There is another benefit of staying away from image upload. De-identifying clinical photographs is easy to get wrong. Markers, stickers, and partial labels can all leave identifying information in the picture. The safest way to avoid that mistake is not to need the image at all, and the manual grid removes the question entirely.

The result is not simply ‘pass’ or ‘fail’. It may indicate that the entered findings appear to meet Austroads unconditional criteria, may support conditional licensing, do not meet criteria, are unreliable, or require manual review. The manual-review category is deliberate. Borderline cases should not be made falsely neat just because software prefers a tidy answer. If the field is near a threshold, the reliability data are missing, or the clinical context falls outside the rule engine’s safe operating area, the app should stop short of confidence.

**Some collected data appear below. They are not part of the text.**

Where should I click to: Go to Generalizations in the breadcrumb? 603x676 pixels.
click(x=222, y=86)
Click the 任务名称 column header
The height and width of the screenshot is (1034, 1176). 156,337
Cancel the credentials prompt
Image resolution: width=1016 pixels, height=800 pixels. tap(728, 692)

The same caution applies to device selection. Perimeters do not always test identical point layouts, even when the printout looks familiar. The app supports common and less common devices. Where a device’s test pattern hasn’t been confirmed equivalent to the standard Esterman, the result is flagged for manual review rather than reported as a confident verdict.

Figure 1. Esterman printout and DRIVE Fields grid, side by side. The DRIVE Fields manual grid (right) mirrors the printed Esterman report (left). The clinician taps the missed points onto a 120-point on-screen grid, which takes less than a minute. The same input produces the same Austroads verdict every time.

Figure 2. Manual grid in use. The on-screen Esterman grid in use, with missed points marked in red. The app shows live measurements, including the horizontal extent and the position of the cursor in degrees from fixation, as the clinician enters points.

What the Clinician Sees

The tool is live at drivefields.com.au. It is free, runs in the browser, requires no account, and has no commercial interests behind it: no advertising, no sponsorship, no affiliation with any perimetry manufacturer. All processing happens locally on the clinician’s device. No patient data is collected or transmitted. The full Austroads section 10.2 chapter is reproduced verbatim inside the app, so any clinician who wants to audit the logic against the source can do so in a single click.

The output is designed for the clinic. It shows the computed measures, the relevant Austroads clauses, the points contributing to each finding, and a printable summary or detailed report. That helps with documentation. It also helps with patient explanation. Many patients find a difficult driving conversation easier to understand when the reasoning is visible. “The licensing authority decides, but here is how the field aligns with the national standard” is a better conversation than “I think it probably passes, but I’m not sure how they will read it”.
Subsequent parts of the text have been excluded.